◆ WHAT THE EXERCISE ASKS: Keeping every word intact, reproduce all of the records.

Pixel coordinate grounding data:
[Start of section]
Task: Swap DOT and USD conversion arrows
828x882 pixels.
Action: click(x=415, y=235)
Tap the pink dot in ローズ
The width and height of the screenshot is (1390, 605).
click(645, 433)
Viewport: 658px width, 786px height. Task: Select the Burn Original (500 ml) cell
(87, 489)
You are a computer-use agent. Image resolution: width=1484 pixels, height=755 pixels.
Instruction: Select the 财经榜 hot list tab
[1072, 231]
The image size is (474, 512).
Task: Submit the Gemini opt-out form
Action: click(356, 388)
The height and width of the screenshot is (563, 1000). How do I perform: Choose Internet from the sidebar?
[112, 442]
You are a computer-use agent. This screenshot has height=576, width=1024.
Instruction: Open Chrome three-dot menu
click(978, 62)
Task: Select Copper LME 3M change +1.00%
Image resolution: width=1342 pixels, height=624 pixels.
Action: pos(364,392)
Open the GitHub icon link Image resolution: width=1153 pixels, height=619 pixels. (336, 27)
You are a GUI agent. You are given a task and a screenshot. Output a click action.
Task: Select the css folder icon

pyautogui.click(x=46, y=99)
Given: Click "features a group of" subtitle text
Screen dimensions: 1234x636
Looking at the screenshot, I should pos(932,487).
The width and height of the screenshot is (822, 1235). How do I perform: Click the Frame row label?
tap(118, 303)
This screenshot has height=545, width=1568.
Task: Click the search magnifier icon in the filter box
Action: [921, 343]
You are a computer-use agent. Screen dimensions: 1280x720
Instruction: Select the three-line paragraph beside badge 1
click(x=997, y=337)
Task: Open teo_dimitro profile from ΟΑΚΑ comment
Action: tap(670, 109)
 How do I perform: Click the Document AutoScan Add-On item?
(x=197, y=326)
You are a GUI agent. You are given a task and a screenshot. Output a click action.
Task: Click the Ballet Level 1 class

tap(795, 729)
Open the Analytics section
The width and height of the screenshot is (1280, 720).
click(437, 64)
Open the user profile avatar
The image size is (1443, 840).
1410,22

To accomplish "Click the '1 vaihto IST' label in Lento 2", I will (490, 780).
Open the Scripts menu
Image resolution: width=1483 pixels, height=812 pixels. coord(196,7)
[End of section]
◆ SOLUTION BELOW:
Task: Swap DOT and USD conversion arrows
828x882 pixels.
Action: click(x=415, y=235)
Tap the pink dot in ローズ
The width and height of the screenshot is (1390, 605).
click(645, 433)
Viewport: 658px width, 786px height. Task: Select the Burn Original (500 ml) cell
(87, 489)
You are a computer-use agent. Image resolution: width=1484 pixels, height=755 pixels.
Instruction: Select the 财经榜 hot list tab
[1072, 231]
The image size is (474, 512).
Task: Submit the Gemini opt-out form
Action: click(356, 388)
The height and width of the screenshot is (563, 1000). How do I perform: Choose Internet from the sidebar?
[112, 442]
You are a computer-use agent. This screenshot has height=576, width=1024.
Instruction: Open Chrome three-dot menu
click(978, 62)
Task: Select Copper LME 3M change +1.00%
Image resolution: width=1342 pixels, height=624 pixels.
Action: pos(364,392)
Open the GitHub icon link Image resolution: width=1153 pixels, height=619 pixels. (336, 27)
You are a GUI agent. You are given a task and a screenshot. Output a click action.
Task: Select the css folder icon

pyautogui.click(x=46, y=99)
Given: Click "features a group of" subtitle text
Screen dimensions: 1234x636
Looking at the screenshot, I should pos(932,487).
The width and height of the screenshot is (822, 1235). How do I perform: Click the Frame row label?
tap(118, 303)
This screenshot has height=545, width=1568.
Task: Click the search magnifier icon in the filter box
Action: [921, 343]
You are a computer-use agent. Screen dimensions: 1280x720
Instruction: Select the three-line paragraph beside badge 1
click(x=997, y=337)
Task: Open teo_dimitro profile from ΟΑΚΑ comment
Action: tap(670, 109)
 How do I perform: Click the Document AutoScan Add-On item?
(x=197, y=326)
You are a GUI agent. You are given a task and a screenshot. Output a click action.
Task: Click the Ballet Level 1 class

tap(795, 729)
Open the Analytics section
The width and height of the screenshot is (1280, 720).
click(437, 64)
Open the user profile avatar
The image size is (1443, 840).
1410,22

To accomplish "Click the '1 vaihto IST' label in Lento 2", I will (490, 780).
Open the Scripts menu
Image resolution: width=1483 pixels, height=812 pixels. coord(196,7)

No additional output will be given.